President Obama’s Plan To Defer Deportation For Millions Of Illegal Immigrants Gets Blocked By Supreme Court [Report]


The Supreme Court of the United States has decided Thursday to block President Barack Obama’s plan to legalize millions of immigrants who are illegally in the country by granting them work permits. Specifically, the decision recognizes the existence of a veto imposed by a lower court. As reported by the Huffington Post, the high court was deadlocked over whether it was constitutional for the president to defer action against more than four million illegal immigrants living in the country.

The highest U.S. court is divided ideologically as it is composed of four conservative justices and four liberals. The 4-4 vote left millions of immigrants in a legal limbo, which is a particularly sensitive issue in an election year. The draw is possible because there are only eight judges in office after the political earthquake that struck the country with the death of the ultra-conservative Justice Antonin Scalia last February.

President Obama announced his plan to lift the threat of deportation from nearly five million undocumented residents in 2014. However, a lawsuit filed by Texas and 25 other states challenging the constitutionality of Obama’s actions left the orders — and millions of undocumented immigrants, mostly from Mexico and Central America — in legal limbo as Obama’s presidency nears its end. The executive action, affecting many parents and young people, marked the most drastic changes to the nation’s fractured immigration laws in almost 30 years.

The announcement of Obama’s plan to defer deportation for millions of illegal immigrants was met wit a fierce response from GOP members.

“The president will come to regret the chapter history writes if he does move forward,” Sen. Mitch McConnell said at the time.

The main beneficiaries of the president’s actions are immigrants who have been in the U.S. illegally for more than five years but whose children are citizens or permanent residents, PBS reports. After passing background checks and paying fees, those individuals would be granted relief from deportation for three years and get work permits. The administration estimated that 4.1 million people would qualify under the measure.

The New York Times wrote that the ruling is a rebuke to his go-it-alone approach to immigration and effectively blocks any hope that his administration could protect millions of immigrants from the threat of deportation before he hands the presidency to his successor.

In any case, this failure poses no legal precedent that would limit future presidents, and it means that the next president will once again need to seek a congressional compromise to overhaul the nation’s immigration laws.
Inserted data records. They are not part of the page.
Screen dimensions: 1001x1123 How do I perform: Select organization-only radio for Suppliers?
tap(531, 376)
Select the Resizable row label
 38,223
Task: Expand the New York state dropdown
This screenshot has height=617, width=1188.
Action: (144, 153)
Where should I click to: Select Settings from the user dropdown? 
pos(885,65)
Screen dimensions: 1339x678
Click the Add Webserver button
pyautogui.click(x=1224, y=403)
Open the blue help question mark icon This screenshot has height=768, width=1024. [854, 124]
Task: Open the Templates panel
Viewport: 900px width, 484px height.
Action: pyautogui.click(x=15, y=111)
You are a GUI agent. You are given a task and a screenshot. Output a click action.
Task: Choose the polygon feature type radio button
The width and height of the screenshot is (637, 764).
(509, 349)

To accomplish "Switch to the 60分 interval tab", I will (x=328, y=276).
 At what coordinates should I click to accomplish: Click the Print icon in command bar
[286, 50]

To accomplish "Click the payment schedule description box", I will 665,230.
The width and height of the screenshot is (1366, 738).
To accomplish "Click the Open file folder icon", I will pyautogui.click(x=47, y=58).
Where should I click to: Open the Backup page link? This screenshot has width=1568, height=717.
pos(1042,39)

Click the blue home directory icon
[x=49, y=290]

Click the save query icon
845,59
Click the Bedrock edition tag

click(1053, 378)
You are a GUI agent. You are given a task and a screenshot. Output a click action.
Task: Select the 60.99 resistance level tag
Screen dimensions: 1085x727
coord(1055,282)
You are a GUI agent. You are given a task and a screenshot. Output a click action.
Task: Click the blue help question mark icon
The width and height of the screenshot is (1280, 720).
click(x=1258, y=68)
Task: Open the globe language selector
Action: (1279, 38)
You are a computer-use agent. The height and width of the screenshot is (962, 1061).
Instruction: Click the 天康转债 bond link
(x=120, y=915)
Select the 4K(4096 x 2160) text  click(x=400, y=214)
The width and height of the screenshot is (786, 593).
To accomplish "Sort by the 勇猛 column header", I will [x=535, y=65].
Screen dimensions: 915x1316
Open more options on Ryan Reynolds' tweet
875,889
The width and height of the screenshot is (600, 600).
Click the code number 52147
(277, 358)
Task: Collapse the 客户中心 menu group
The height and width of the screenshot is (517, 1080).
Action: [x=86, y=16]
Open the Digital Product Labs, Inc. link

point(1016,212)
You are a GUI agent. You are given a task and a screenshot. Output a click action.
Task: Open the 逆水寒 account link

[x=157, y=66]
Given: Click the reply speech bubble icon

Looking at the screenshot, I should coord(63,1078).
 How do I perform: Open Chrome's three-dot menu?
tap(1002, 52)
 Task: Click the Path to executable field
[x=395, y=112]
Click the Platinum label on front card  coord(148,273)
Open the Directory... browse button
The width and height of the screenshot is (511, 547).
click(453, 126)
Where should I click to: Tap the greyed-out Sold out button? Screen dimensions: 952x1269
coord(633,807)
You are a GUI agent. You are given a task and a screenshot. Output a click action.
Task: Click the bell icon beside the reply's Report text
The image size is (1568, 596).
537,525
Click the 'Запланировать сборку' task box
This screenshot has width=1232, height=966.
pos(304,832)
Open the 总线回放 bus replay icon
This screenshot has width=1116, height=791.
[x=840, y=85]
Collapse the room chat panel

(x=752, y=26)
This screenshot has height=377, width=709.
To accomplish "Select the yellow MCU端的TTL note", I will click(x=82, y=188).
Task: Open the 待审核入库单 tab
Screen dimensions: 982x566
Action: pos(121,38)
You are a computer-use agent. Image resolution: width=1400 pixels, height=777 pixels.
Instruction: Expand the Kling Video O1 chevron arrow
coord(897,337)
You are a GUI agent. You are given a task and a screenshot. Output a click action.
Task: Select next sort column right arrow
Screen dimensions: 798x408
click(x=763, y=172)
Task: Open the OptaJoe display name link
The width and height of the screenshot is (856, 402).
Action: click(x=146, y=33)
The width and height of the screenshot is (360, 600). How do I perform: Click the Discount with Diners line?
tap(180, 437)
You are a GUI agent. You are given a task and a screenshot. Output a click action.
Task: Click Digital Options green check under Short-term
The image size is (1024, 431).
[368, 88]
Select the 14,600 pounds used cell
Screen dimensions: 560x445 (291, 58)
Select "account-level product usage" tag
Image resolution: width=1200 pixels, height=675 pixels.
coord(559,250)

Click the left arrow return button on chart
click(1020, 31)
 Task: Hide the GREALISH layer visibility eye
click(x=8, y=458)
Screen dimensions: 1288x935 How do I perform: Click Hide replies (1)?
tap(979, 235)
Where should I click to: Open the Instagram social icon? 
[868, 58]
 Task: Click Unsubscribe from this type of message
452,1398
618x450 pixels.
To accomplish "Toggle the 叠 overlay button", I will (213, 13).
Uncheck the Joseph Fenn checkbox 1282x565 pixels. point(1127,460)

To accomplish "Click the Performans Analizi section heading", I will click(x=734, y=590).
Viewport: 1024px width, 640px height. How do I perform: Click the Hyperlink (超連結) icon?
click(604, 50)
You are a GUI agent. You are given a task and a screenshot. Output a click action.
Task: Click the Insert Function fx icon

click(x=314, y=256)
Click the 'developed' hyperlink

“Today’s decision keeps in place what we have maintained from the very start: one person, even a president, cannot unilaterally change the law,” Texas Attorney General Ken Paxton said. “This is a major setback to President Obama’s attempts to expand executive power, and a victory for those who believe in the separation of powers and the rule of law.”

USA Today described the ruling as “a sudden, crushing defeat for millions of parents who came to the country illegally and have lived in the shadows, often for decades.” The administration had hoped that at least one of the more conservative justices — possibly Chief Justice John Roberts — would rule that the plan posed no financial threat to the states and therefore could not be challenged in court.

It is not the first time the Supreme Court has determined the fate of an important initiative from Obama. The high court in 2012 and 2015 played a significant role in the preservation of health reform which the Republicans had fiercely fought against.

While Thursday’s ruling was celebrated by many conservatives and Republicans, many liberals were not too thrilled with the high court’s decision. One such person is Rocio Saenz, the executive vice president of the Service Employees International Union.

“This is personal,” Saenz was quoted as saying. “We will remain at the front lines, committed to defending the immigration initiatives and paving the path to lasting immigration reform.”